### What is needed
From the records below, copy out exactly the lines from the one containing "Open the GoodTillCancel dropdown" to the one containing "1383x868 pixels.", both included. Add nothing else.

### Extracted data

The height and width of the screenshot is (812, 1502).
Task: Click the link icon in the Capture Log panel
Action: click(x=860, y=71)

* * *

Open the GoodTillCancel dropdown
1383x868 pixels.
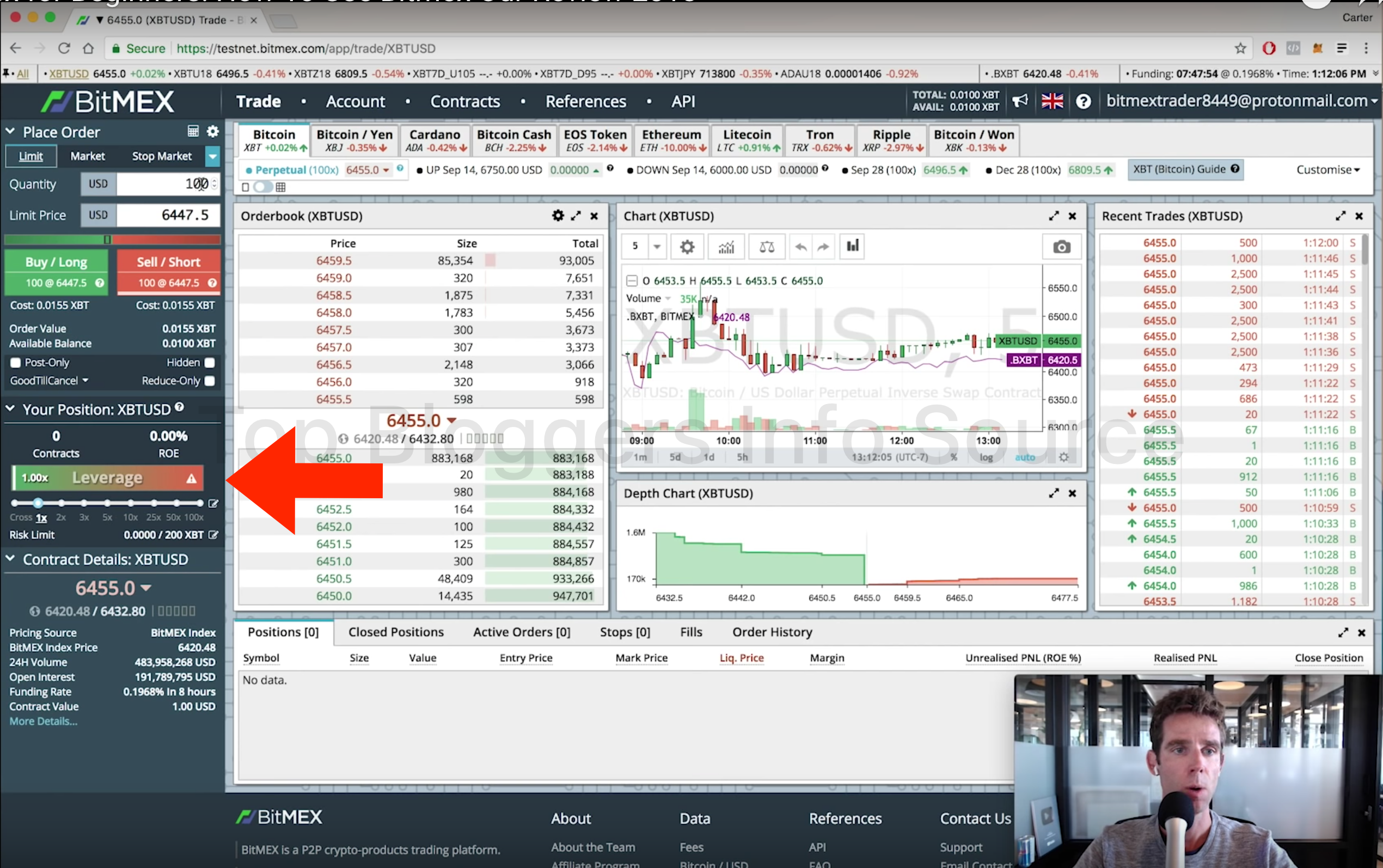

### Reply
Open the GoodTillCancel dropdown
1383x868 pixels.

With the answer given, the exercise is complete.